** DOCUMENT SECTION follows **

For me, as a research software engineer writing performance sensitive code, those tradeoffs are worth it. For most people, it probably isn’t. But if you’re the kind of person who cares about the Python optimization ladder, you should look into Julia. It’s how I got hooked.
The dynamism exists to support the object model. That's the actual dependency. Monkey-patching, runtime class mutation, vtable dispatch. These aren't language features people asked for. They're consequences of building everything on mutable objects with identity.
Strip the object model. Keep Python.
You get most of the speed back without touching a compiler, and your code gets easier to read as a side effect.
I built a demo: Dishonest code mutates state behind your back; Honest code takes data in and returns data out. Classes vs pure functions in 11 languages, same calculation. Honest Python beats compiled C++ and Swift on the same problem. Not because Python is fast, but because the object model's pointer-chasing costs more than the Python VM overhead.
Don't take my word for it. It's dockerized and on GitHub. Run it yourself: honestcode.software, hit the Surprise! button.
If you're patching hot paths with C and praying the interface layer doesn't explode, you can spend almost as much time chasing ABI boundary bugs as you save on perf. Type hints in Python are still docs for humans and maybe your LSP. Julia does address the two language problem in theory, but getting your whole stack and your deps to exist there is its own wierd pain, and people underplay how much library inertia matters once you leave numerics.
I have the same issue now. It's especially annoying when it happens while reading a "serious" publication like a newspaper or long form magazine. Whether it was because an AI wrote it or "real" writers have spent so much time reading AI slop they've picked up the same style is kinda by the by. It all reads to me like SEO, which was the slop template that LLMs took their inspiration from, apparently. It just flattens language into the most exhausting version of it, where you need to try to subconsciously blank out all the unnecessary flourishes and weird hype phrases to try figure out what actually is trying to be said. I guess humans who learn to ignore it might to do better in this brave new world, but it's definitely annoying that humans are being forced to adapt to machines instead of the other way around.

** End of DOCUMENT SECTION **
** ENTRIES PROVIDED follows **

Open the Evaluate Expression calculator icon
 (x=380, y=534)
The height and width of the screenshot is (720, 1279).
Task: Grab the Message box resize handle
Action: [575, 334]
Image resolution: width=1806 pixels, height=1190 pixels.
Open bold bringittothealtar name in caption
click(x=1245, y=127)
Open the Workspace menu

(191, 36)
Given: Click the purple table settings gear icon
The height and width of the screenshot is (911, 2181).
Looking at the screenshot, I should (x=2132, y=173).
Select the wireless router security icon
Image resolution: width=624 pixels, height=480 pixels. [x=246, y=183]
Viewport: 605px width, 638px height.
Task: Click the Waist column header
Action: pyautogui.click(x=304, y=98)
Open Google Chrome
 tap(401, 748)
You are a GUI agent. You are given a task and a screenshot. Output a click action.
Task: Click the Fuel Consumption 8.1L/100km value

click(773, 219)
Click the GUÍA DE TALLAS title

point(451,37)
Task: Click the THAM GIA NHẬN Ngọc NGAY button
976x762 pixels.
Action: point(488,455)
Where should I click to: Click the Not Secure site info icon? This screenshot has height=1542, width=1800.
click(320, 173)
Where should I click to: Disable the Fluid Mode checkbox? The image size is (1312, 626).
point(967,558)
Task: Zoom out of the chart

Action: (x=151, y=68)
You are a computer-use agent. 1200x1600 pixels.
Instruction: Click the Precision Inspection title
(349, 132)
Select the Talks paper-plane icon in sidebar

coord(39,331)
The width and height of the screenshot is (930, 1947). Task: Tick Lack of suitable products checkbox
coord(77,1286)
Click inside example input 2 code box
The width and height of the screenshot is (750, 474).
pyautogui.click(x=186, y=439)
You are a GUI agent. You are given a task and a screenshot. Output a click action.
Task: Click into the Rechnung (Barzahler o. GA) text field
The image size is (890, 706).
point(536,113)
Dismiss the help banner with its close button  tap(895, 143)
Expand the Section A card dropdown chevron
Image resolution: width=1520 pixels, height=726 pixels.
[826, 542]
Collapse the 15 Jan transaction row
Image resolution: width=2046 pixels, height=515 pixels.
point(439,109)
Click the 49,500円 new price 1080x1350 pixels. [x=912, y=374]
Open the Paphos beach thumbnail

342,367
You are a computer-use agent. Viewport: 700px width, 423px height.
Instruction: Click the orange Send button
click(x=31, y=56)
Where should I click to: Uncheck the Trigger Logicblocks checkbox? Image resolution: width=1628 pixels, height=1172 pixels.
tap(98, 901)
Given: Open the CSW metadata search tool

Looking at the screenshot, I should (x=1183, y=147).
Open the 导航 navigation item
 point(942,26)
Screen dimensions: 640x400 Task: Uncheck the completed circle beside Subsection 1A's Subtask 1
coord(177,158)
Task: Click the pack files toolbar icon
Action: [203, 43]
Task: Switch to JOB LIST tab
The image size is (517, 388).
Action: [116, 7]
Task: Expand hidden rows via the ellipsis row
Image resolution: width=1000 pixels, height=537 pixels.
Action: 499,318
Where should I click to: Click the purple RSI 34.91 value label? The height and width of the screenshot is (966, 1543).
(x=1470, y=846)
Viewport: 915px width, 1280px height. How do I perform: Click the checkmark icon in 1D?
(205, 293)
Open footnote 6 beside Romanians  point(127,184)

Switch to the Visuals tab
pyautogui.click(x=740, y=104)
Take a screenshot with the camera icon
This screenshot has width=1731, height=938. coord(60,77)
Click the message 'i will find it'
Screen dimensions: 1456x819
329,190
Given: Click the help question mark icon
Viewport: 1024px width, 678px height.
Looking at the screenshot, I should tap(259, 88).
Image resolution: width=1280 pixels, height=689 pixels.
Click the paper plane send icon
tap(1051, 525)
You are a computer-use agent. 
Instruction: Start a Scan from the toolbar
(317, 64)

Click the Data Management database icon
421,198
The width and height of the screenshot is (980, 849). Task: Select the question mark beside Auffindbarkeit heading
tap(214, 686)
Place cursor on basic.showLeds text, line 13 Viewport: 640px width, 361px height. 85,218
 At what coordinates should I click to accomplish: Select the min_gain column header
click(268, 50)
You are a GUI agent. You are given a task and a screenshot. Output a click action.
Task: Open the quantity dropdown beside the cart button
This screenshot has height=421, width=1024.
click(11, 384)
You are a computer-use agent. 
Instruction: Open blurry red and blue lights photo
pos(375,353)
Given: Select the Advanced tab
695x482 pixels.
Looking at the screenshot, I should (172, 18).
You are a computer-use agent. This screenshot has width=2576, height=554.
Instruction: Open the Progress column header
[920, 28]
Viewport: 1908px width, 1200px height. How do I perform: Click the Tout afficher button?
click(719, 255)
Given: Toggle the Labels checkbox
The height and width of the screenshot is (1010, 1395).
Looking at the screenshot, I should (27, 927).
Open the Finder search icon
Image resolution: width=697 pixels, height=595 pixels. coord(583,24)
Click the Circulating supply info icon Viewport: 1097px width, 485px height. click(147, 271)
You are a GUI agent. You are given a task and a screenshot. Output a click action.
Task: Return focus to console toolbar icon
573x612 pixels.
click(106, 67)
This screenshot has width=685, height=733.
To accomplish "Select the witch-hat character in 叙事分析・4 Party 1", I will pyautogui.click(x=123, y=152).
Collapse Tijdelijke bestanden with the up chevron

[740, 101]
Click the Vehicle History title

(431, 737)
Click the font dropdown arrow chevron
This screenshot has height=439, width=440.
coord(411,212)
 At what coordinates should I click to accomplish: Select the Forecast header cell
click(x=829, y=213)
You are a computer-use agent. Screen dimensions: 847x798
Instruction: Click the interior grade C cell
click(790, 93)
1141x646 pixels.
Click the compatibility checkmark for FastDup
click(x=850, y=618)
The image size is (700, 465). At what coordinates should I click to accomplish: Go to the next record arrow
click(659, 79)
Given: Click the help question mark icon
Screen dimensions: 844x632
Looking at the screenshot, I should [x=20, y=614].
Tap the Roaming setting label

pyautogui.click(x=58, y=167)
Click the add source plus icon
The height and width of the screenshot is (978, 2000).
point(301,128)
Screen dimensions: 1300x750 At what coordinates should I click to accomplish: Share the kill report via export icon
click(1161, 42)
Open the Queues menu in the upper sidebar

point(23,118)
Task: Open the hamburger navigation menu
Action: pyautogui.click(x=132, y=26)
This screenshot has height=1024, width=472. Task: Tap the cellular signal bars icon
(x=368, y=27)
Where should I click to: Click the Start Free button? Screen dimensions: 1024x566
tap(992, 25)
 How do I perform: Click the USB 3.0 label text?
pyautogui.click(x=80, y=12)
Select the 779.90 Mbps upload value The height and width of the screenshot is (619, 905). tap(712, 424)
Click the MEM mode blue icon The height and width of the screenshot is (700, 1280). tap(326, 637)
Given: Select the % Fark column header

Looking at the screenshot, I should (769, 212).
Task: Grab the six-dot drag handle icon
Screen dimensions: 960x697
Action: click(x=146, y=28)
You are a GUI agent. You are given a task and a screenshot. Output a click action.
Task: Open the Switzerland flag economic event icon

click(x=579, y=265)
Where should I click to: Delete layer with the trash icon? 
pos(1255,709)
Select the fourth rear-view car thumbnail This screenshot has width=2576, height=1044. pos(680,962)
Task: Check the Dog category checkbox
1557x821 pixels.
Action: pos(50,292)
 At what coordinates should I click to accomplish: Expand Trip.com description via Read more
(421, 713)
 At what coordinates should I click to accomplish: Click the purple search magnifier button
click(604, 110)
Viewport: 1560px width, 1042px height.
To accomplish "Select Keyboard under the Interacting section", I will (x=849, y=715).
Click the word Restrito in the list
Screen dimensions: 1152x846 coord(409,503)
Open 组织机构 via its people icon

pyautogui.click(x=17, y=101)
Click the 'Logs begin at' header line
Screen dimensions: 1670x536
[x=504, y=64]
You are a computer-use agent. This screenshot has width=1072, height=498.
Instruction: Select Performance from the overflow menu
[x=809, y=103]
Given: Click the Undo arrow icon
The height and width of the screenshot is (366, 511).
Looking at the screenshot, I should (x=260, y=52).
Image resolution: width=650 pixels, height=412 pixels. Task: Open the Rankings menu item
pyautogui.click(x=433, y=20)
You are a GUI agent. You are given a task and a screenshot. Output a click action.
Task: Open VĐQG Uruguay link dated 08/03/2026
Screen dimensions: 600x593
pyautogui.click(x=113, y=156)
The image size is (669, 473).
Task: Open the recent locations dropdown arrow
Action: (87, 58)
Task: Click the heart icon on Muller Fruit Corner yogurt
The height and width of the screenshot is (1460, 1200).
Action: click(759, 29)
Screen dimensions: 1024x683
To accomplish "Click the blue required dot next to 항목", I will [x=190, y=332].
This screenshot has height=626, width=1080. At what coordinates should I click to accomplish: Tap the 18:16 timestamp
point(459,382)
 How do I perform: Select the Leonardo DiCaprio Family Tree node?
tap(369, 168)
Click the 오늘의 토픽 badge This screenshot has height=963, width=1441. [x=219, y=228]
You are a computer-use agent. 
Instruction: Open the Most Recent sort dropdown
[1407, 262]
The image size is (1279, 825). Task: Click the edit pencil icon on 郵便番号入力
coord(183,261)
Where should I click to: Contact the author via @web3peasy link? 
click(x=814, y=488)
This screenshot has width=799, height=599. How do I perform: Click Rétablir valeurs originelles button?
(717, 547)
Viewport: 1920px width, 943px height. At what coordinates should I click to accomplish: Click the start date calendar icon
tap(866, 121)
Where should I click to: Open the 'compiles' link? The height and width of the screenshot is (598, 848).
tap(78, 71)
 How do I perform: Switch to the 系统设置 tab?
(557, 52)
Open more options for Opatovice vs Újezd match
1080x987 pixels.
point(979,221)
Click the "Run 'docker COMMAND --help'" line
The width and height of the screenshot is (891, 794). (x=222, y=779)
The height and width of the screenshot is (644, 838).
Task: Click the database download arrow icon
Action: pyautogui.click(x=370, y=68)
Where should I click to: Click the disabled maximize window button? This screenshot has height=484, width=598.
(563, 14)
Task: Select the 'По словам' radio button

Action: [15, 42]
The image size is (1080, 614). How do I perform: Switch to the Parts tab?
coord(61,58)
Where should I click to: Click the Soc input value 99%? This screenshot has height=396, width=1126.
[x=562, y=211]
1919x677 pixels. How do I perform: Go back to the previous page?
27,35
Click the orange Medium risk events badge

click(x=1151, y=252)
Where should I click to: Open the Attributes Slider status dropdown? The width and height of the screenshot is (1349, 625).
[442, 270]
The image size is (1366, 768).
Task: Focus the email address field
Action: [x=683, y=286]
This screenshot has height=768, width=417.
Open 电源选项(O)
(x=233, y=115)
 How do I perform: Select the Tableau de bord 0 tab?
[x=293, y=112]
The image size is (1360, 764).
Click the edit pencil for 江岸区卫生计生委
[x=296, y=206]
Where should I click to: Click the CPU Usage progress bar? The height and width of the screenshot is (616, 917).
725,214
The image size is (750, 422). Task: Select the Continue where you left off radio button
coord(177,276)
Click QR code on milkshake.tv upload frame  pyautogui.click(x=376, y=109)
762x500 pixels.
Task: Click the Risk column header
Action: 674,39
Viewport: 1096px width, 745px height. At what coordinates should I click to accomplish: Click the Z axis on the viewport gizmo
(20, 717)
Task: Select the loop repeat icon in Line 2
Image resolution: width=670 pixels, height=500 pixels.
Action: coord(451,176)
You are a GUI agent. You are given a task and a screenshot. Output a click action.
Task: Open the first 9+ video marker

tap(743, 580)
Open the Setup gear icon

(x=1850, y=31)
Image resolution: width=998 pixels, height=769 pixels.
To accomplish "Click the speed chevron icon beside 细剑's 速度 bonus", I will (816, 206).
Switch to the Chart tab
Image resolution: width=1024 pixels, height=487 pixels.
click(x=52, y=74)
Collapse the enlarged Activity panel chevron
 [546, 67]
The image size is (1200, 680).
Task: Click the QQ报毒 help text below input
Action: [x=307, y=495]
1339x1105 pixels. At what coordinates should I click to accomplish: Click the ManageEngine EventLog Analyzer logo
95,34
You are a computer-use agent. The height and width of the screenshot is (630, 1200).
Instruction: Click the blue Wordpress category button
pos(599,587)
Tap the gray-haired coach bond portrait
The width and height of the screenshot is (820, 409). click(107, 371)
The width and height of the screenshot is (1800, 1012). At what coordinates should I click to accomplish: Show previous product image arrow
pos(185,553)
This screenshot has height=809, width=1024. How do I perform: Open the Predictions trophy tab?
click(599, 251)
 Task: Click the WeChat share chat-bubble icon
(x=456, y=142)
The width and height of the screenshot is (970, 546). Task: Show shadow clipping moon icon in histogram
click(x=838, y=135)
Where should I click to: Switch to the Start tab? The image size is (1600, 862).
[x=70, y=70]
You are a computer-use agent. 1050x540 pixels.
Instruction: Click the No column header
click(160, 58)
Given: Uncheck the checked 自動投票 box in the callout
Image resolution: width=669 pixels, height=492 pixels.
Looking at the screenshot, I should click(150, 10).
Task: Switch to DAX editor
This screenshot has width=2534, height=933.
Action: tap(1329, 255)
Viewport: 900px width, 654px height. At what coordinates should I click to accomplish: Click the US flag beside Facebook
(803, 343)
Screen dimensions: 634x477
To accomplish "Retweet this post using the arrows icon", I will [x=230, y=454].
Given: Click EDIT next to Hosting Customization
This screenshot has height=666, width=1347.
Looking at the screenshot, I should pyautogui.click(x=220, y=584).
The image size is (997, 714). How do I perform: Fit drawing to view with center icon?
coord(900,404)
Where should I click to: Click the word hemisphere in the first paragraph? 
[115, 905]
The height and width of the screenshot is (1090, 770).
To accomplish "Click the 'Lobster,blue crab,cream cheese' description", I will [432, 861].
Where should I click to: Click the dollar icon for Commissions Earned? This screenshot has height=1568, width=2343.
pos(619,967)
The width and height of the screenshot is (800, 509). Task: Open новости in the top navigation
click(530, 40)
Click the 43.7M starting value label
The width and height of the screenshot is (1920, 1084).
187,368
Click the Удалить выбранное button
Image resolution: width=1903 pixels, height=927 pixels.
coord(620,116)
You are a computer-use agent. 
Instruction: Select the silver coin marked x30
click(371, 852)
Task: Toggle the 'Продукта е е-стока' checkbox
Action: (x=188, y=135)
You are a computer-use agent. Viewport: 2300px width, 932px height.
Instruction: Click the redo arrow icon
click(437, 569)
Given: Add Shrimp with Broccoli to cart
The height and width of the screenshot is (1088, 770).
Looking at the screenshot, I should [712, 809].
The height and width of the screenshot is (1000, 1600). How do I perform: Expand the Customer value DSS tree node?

** End of ENTRIES PROVIDED **

DIRECTIONS:
A. Write out, word for word, the part of the Python performance passage that opens with the words containing "I have the same" and closes with "other way around.".
B. Extend the Python performance passage past its final sentence, keeping the same voice.

OUTPUTS BY TASK:
A.
I have the same issue now. It's especially annoying when it happens while reading a "serious" publication like a newspaper or long form magazine. Whether it was because an AI wrote it or "real" writers have spent so much time reading AI slop they've picked up the same style is kinda by the by. It all reads to me like SEO, which was the slop template that LLMs took their inspiration from, apparently. It just flattens language into the most exhausting version of it, where you need to try to subconsciously blank out all the unnecessary flourishes and weird hype phrases to try figure out what actually is trying to be said. I guess humans who learn to ignore it might to do better in this brave new world, but it's definitely annoying that humans are being forced to adapt to machines instead of the other way around.

B.
As a sibling comment mentions, yes it does. Just don’t expect to have code that runs as fast as C without some effort put into it. You still need to write your program in a static enough way to obtain those speed. It’s not the easiest thing in the world, since the tooling is, yes, improving but is still not there yet.
If you then want to access fully trimmed small executables then you have to start writing Julia similarly to how you write rust.
To me the fact that this is even possible blows my mind and I have tons of fun coding in it. Except when precompiling things. That is something that really needs to be addressed.
From when I was working on optimizing one or two things with Cython years ago, it wasn’t per-se the branch cost that hurt: it was impeding the compiler from various loop optimisations, potentially being the impediment from going all the way to auto-vectorisation.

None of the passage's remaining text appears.